That treats whitespace/empty strings as NULL and replaces missing with `'UNKNOWN'`.

### 4.1 U.S. counts with UNKNOWN bucket
Group U.S. sightings by a cleaned state bucket using the `COALESCE(NULLIF(TRIM(state), ''), 'UNKNOWN')` pattern.
Return columns: `state_bucket`, `n`, sorted by `n` desc.

In [None]:
# 🔧 Exercise 4.1
sql = """
SELECT
  COALESCE(NULLIF(TRIM(state), ''), 'UNKNOWN') AS state_bucket,
  COUNT(*) AS n
FROM sightings
WHERE country = 'us'
GROUP BY ...
ORDER BY ...
"""
with engine.connect() as conn:
    df_state_bucket = pd.read_sql_query(text(sql), conn)

df_state_bucket.head(20)

## 5) Light date/time derived columns

The `datetime` column is stored as text in the form `MM/DD/YYYY HH:MM`. MySQL can parse it with `STR_TO_DATE`.
We'll extract **year** to see long‑term patterns.

Format string: `'%m/%d/%Y %H:%i'`.

### 5.1 Sightings per year (top 15 years)
Create a derived column `yr` with `YEAR(STR_TO_DATE(\`datetime\`, '%m/%d/%Y %H:%i'))` and count rows per year.
Sort by count desc and show the **top 15** rows.

Columns: `yr`, `n`.

In [None]:
# 🔧 Exercise 5.1
sql = """
SELECT
  YEAR(STR_TO_DATE(`datetime`, '%m/%d/%Y %H:%i')) AS yr,
  COUNT(*) AS n
FROM sightings
GROUP BY ...
ORDER BY ...
LIMIT ...
"""
with engine.connect() as conn:
    df_years = pd.read_sql_query(text(sql), conn)

df_years.head(15)

### 5.2 Average duration by year (filter with HAVING)
Using the same `yr` expression, compute the average duration per year where there are at least **100** records in that year.
Return `yr`, `avg_seconds`, `n` ordered by `yr` ascending.

In [None]:
# 🔧 Exercise 5.2
sql = """
SELECT
  YEAR(STR_TO_DATE(`datetime`, '%m/%d/%Y %H:%i')) AS yr,
  AVG(`duration (seconds)`) AS avg_seconds,
  COUNT(*) AS n
FROM sightings
GROUP BY ...
HAVING ...
ORDER BY ...
"""
with engine.connect() as conn:
    df_avg_by_year = pd.read_sql_query(text(sql), conn)

df_avg_by_year.head()

## 6) Light pandas (inspect + simple viz)

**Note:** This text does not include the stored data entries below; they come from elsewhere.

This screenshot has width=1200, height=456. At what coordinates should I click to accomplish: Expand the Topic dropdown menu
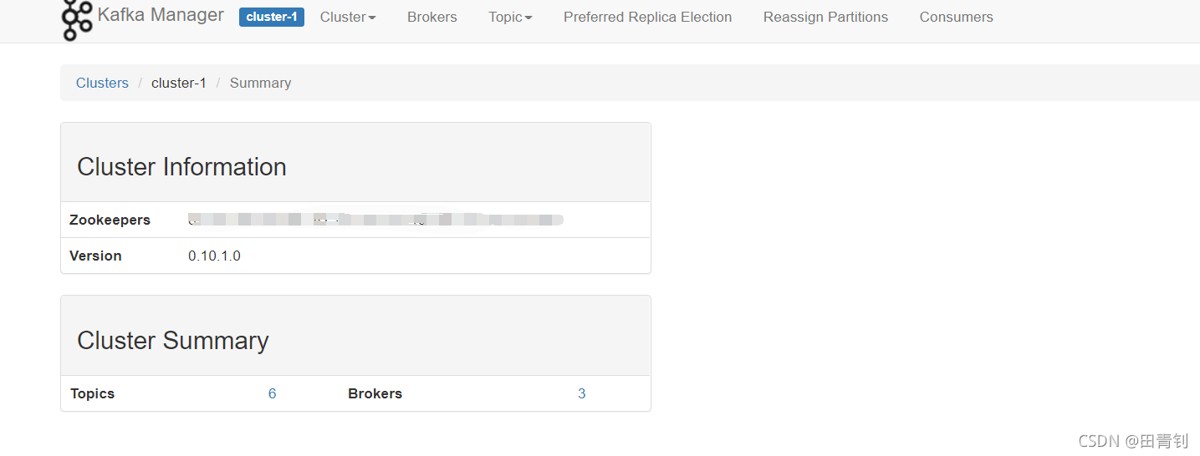pos(510,17)
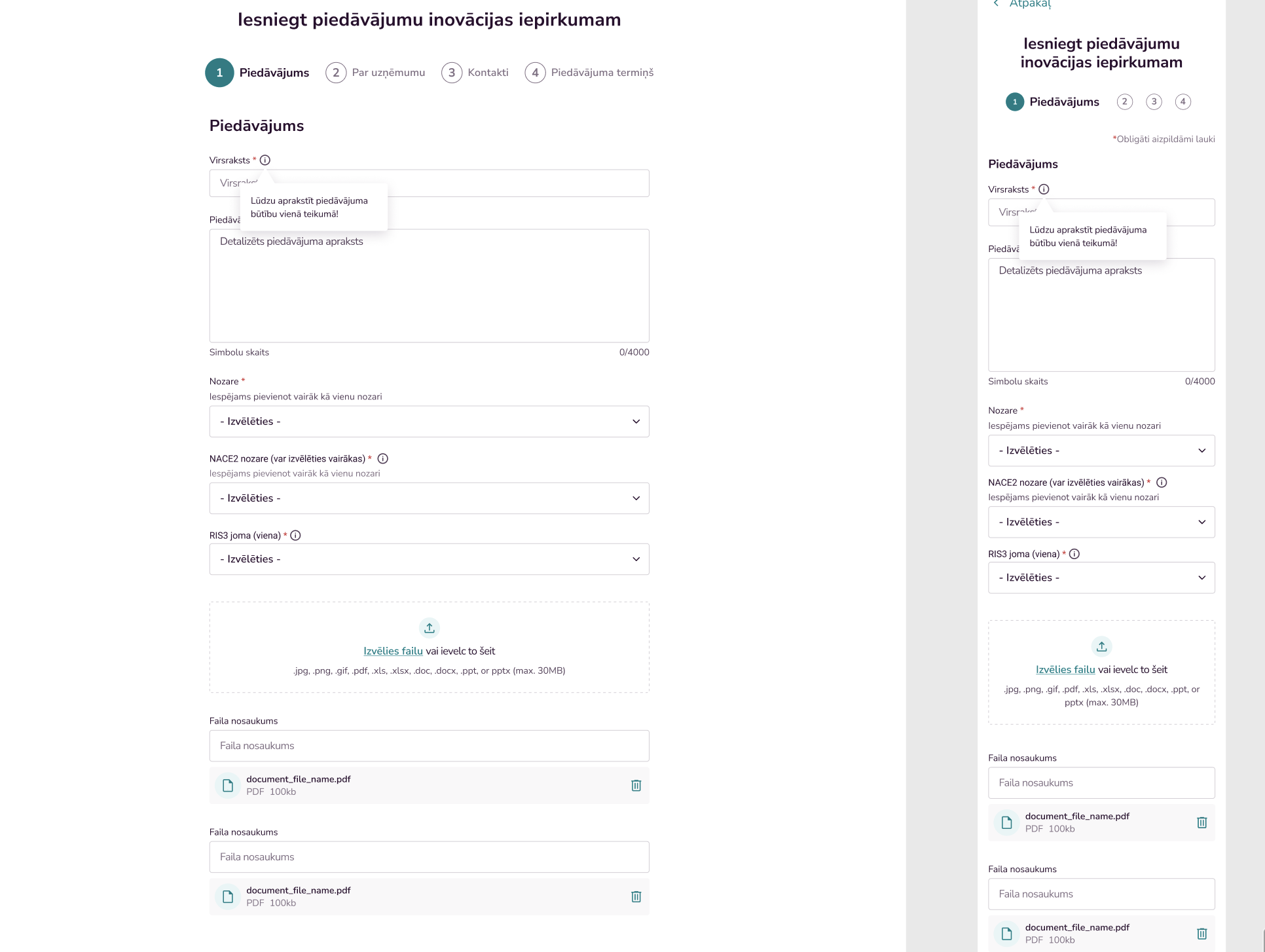Go to step 2 Par uzņēmumu
Screen dimensions: 1265x952
375,73
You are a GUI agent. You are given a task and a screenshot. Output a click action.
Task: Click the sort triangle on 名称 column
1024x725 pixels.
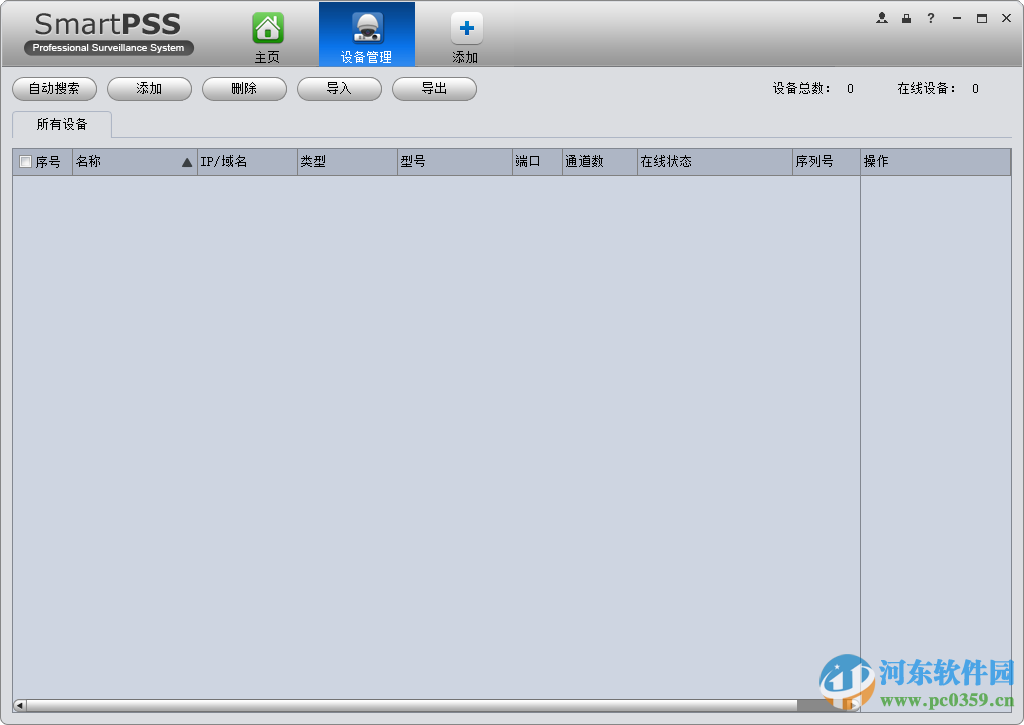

We'll keep pandas simple. Convert one of your SQL results into a small **bar chart**.

> If plotting causes issues, skip the plot and just show the DataFrame.

In [None]:
# Bar chart of top shapes (from Exercise 2.2)
import matplotlib.pyplot as plt

df_shapes_plot = df_shapes.copy().head(10)
df_shapes_plot.plot(kind="bar", x="shape", y="n", legend=False, title="Top 10 UFO shapes by count")
plt.xlabel("shape"); plt.ylabel("count")
plt.show()

## (Optional) Fallback: local CSV (pandas only)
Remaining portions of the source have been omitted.